Sydney FC maintained their play-off aspirations with a 1-0 win over a lacklustre Melbourne Victory, who saw their faint play-off hopes extinguished.
The Sky Blues, in front a season high crowd of 18,180 at the newly-christened Allianz Stadium – formerly Sydney Football Stadium – produced one of their better performances of the season despite the slim winning margin.
The match immediately settled into a good tempo producing a number of half openings, the best of which saw Sydney FC goalkeeper Ivan Necevski quickly out to smother Archie Thompson who had been released by a short James Jeggo pass behind the defence.
It was to prove a false dawn for Victory and Sydney’s Joel Chianese soon had an even better opening, but after evading two defenders he could not beat the advancing Ante Covic.
Midway through the half, Karol Kisel latched onto a loose ball in the penalty area and his shot seemed certain to ripple the net only for Mark Milligan to appear from nowhere and make a miraculous goal-line clearance.
However, Kisel, playing in his 50th match for the Sky Blues, was not to be denied.

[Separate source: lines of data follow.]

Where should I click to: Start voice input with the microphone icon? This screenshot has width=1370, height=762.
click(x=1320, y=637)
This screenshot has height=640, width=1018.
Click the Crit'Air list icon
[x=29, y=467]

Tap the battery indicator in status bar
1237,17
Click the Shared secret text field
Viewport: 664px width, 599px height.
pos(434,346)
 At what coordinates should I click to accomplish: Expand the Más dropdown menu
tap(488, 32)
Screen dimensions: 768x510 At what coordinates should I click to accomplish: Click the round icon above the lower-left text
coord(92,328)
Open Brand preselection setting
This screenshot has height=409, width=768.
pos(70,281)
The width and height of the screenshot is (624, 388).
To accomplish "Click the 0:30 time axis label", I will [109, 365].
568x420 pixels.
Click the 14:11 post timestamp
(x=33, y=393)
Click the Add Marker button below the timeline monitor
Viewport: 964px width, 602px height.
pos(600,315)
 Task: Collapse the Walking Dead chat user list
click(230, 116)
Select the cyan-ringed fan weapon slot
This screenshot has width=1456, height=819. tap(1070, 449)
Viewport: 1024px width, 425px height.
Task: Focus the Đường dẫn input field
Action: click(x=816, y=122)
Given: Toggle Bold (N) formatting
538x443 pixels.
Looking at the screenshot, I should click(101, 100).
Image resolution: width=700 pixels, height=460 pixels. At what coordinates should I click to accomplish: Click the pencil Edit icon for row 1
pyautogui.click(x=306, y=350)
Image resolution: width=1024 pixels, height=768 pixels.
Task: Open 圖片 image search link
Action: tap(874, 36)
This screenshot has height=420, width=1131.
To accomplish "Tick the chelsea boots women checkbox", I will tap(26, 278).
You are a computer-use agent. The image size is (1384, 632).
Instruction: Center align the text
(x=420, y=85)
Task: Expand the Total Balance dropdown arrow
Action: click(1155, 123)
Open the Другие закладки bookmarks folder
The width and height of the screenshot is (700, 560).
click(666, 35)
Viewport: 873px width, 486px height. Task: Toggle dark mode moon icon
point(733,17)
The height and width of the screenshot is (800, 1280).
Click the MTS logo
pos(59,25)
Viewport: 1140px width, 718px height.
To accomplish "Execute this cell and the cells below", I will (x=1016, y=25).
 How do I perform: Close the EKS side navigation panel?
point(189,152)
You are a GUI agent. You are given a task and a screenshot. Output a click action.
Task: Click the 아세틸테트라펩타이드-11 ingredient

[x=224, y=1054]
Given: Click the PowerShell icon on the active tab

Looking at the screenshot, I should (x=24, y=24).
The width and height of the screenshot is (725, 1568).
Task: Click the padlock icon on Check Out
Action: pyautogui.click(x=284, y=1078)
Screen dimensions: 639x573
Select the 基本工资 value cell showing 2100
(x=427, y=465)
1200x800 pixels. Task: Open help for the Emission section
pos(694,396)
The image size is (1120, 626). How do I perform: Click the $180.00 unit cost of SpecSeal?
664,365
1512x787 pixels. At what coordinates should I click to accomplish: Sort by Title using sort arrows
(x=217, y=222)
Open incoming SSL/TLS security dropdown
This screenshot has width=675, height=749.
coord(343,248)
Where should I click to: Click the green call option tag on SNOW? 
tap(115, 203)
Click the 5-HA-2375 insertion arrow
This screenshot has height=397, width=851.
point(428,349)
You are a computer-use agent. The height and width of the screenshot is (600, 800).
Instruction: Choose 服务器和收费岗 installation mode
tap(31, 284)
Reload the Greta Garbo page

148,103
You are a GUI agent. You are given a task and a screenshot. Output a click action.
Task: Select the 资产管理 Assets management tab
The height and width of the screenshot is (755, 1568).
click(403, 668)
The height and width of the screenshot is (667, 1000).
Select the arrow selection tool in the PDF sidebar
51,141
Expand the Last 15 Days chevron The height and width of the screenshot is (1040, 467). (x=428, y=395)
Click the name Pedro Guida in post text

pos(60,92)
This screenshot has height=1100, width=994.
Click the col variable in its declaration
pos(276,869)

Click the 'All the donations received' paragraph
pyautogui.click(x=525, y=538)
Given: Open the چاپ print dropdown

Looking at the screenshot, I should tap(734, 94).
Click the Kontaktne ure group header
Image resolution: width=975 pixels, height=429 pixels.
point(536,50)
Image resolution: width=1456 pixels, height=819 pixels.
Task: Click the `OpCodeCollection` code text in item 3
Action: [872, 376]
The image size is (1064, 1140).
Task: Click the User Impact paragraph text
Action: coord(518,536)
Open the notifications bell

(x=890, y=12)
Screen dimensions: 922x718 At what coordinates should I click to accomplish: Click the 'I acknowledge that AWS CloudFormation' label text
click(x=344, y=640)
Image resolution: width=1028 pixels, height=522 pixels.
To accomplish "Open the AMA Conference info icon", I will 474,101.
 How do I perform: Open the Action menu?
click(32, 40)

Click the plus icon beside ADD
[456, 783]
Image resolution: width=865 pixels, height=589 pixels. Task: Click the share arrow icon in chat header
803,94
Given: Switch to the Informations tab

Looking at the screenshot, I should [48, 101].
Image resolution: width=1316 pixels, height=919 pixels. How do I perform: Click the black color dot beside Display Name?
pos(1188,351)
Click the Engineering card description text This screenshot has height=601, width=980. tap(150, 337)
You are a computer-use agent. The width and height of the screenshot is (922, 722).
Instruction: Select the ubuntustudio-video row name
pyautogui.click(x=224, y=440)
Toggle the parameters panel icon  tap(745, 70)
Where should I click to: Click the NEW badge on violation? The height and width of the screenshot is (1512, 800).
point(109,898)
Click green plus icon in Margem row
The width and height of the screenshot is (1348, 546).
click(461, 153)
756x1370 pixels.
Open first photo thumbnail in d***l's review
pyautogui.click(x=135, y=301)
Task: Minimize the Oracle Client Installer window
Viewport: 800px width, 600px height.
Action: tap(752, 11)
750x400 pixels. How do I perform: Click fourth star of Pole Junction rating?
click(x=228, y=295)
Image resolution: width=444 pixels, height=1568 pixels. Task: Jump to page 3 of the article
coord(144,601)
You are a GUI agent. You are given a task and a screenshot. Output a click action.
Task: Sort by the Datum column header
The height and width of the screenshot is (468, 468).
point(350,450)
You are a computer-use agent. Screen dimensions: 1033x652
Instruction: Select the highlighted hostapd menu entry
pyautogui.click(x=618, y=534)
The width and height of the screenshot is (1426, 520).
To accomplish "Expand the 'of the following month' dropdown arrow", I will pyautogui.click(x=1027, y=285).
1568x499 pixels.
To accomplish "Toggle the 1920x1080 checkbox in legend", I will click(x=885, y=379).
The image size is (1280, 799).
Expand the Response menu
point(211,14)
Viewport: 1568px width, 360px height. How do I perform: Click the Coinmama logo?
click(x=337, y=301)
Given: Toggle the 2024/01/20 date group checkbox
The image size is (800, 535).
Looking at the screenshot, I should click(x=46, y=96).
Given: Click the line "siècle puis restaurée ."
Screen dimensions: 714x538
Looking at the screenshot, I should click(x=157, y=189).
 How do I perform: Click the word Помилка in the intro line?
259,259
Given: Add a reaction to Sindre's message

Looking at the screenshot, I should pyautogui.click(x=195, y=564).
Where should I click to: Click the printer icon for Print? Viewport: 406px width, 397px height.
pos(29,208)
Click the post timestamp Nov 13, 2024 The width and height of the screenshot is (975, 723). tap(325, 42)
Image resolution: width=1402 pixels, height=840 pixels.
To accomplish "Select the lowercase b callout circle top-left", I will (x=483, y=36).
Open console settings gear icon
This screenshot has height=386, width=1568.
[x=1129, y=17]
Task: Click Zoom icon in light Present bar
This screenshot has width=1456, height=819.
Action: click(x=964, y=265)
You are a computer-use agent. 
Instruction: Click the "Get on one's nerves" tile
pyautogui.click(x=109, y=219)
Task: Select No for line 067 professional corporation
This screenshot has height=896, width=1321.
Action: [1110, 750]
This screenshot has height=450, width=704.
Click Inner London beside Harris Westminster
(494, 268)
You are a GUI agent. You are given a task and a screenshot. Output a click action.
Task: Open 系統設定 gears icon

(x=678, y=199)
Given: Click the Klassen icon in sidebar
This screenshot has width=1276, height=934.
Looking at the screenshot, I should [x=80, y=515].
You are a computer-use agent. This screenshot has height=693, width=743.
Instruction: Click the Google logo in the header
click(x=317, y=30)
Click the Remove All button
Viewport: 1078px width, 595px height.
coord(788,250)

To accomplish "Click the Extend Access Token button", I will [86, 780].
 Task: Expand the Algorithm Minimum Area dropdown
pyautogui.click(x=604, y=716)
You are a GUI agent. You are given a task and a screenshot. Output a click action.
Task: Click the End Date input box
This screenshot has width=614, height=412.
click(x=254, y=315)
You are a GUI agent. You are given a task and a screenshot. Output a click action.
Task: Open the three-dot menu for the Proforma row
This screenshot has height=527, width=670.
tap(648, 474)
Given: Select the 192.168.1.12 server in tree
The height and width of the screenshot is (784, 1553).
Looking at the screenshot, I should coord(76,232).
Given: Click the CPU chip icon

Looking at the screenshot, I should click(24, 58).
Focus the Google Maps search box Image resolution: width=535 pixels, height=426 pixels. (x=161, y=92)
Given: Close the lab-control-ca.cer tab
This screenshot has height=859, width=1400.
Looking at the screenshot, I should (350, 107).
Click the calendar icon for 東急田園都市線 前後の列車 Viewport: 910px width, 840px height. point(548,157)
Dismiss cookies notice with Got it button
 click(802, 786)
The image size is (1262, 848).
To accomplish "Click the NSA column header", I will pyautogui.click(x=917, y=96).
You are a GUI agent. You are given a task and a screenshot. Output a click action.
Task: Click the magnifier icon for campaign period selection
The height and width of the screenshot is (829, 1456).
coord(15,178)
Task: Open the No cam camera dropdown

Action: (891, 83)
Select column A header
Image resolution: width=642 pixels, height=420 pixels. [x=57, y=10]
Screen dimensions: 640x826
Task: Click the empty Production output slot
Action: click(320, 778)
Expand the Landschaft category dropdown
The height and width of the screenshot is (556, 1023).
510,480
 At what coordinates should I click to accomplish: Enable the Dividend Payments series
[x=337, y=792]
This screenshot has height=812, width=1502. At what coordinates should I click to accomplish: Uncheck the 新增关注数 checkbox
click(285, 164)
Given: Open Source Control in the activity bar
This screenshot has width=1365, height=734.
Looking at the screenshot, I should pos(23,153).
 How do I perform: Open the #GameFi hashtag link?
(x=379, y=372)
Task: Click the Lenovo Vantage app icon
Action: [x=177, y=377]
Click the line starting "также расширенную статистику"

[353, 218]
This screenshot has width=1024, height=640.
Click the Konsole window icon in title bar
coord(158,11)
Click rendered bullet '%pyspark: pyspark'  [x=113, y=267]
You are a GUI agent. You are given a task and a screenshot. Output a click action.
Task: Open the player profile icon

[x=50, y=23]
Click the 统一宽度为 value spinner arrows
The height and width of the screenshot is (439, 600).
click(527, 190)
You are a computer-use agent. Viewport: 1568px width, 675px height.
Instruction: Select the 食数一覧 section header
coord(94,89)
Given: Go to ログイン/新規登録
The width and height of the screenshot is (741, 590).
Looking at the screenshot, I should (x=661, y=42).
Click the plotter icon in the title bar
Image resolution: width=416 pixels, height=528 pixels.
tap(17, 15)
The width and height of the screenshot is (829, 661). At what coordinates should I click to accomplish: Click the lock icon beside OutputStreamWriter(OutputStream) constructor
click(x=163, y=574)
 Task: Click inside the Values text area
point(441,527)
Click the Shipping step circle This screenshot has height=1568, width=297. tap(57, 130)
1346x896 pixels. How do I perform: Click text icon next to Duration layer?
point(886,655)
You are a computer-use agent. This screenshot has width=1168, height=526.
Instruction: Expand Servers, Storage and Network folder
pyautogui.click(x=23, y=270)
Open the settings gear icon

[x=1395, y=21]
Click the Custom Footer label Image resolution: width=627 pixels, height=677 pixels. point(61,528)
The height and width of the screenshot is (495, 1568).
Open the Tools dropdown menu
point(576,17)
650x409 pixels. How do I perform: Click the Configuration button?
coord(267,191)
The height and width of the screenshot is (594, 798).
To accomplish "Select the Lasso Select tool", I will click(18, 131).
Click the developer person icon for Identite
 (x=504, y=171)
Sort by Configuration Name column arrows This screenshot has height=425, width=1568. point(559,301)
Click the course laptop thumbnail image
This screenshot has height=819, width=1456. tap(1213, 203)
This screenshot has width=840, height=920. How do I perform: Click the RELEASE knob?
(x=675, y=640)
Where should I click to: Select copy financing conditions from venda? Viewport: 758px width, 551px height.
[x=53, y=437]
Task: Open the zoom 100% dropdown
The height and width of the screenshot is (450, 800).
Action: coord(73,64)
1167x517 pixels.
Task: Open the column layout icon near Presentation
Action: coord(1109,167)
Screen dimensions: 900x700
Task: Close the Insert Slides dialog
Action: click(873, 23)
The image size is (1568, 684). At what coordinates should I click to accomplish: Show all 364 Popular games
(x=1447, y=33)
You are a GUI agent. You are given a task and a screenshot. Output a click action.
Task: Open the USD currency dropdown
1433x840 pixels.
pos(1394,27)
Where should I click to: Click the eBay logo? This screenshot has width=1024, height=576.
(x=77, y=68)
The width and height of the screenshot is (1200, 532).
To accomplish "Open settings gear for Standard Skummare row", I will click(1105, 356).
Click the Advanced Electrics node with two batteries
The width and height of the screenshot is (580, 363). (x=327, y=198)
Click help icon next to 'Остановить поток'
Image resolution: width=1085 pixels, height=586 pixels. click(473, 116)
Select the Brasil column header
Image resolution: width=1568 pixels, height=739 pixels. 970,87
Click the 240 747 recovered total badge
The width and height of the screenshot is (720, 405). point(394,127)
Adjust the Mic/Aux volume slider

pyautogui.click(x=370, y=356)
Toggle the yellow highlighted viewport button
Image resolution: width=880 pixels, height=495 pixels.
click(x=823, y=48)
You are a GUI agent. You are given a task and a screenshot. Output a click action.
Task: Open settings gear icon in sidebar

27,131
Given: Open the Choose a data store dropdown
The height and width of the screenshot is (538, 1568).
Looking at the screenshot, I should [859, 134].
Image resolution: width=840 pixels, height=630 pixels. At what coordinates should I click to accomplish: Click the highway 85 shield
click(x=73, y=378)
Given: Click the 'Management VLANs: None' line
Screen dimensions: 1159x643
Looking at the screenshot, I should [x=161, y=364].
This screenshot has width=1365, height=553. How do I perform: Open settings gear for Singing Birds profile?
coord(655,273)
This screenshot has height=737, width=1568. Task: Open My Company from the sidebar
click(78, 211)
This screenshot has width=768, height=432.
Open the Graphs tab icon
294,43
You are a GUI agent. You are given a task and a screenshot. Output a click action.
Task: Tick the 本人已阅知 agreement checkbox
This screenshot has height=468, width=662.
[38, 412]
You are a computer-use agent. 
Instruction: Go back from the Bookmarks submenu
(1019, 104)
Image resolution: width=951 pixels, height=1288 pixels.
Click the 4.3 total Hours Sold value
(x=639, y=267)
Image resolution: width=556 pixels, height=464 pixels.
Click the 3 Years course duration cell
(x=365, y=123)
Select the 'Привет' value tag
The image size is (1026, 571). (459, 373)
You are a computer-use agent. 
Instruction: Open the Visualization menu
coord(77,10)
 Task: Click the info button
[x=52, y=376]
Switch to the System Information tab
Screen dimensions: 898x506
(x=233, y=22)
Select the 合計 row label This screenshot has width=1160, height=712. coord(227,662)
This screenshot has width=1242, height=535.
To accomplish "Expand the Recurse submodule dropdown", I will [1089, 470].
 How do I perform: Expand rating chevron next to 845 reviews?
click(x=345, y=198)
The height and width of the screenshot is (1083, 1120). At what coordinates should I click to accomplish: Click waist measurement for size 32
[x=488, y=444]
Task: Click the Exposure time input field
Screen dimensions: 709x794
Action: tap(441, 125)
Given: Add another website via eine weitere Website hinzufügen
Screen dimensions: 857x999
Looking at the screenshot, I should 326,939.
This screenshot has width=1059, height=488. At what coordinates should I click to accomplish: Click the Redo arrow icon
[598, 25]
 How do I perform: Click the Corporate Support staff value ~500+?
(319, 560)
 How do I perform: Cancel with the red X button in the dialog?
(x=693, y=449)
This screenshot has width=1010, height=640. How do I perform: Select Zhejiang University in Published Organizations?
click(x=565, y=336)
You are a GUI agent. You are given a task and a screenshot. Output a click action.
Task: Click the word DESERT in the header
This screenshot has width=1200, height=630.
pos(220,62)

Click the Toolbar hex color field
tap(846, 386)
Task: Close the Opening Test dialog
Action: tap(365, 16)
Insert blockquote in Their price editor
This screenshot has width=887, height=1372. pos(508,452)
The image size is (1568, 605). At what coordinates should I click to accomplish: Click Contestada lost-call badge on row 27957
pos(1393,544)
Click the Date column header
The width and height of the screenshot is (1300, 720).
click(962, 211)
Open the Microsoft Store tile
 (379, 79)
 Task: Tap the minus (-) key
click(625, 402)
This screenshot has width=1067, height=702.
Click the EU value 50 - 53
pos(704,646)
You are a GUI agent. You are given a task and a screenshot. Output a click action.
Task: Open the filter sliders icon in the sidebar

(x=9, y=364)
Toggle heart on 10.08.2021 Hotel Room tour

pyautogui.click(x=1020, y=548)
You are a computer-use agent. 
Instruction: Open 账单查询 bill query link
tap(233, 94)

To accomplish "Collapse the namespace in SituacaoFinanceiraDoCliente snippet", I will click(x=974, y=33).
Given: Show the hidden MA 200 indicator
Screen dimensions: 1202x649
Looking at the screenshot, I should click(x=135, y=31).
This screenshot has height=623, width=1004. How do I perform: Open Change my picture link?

Ubay Luzardo was adjudged to have hauled down Bruno Cazarine as a corner kick was delivered and Kisel confidently buried the resultant penalty.
It could have been even better for Kisel within five minutes, however the Slovakian fired over from near point-blank range after Brett Emerton superbly laid on the opening.
Sydney were completely dominating their opponents by the time the half-time whistle blew with only their profligacy keeping the contest alive.
The interval provided a welcome relief for the visitors and the match settled into a more even contest after the restart.
Just past the hour mark Milligan’s defensive intuition again kept Victory’s hopes alive with the Socceroo making another superb goal-line intervention, this time to deny Nicky Carle.
Marco Rojas and Harry Kewell flashed efforts wide as the visitors desperately attempted to revive their hopes.
Kewell, who turned in a largely subdued performance on his long-awaited return to his home city, powered a close-range header over the crossbar as Victory enjoyed a rare sight of goal.
The second half proved to be a disjointed affair and although Sydney looked the more likely to score, they were unable to convert a number of half-openings and had to make do with a one-goal margin, in the process claiming the inaugural beyondblue Cup.
The hard-fought three points leaves the Sky Blues sitting just one point out of the play-offs ahead of a visit to fifth-placed Melbourne Heart next weekend.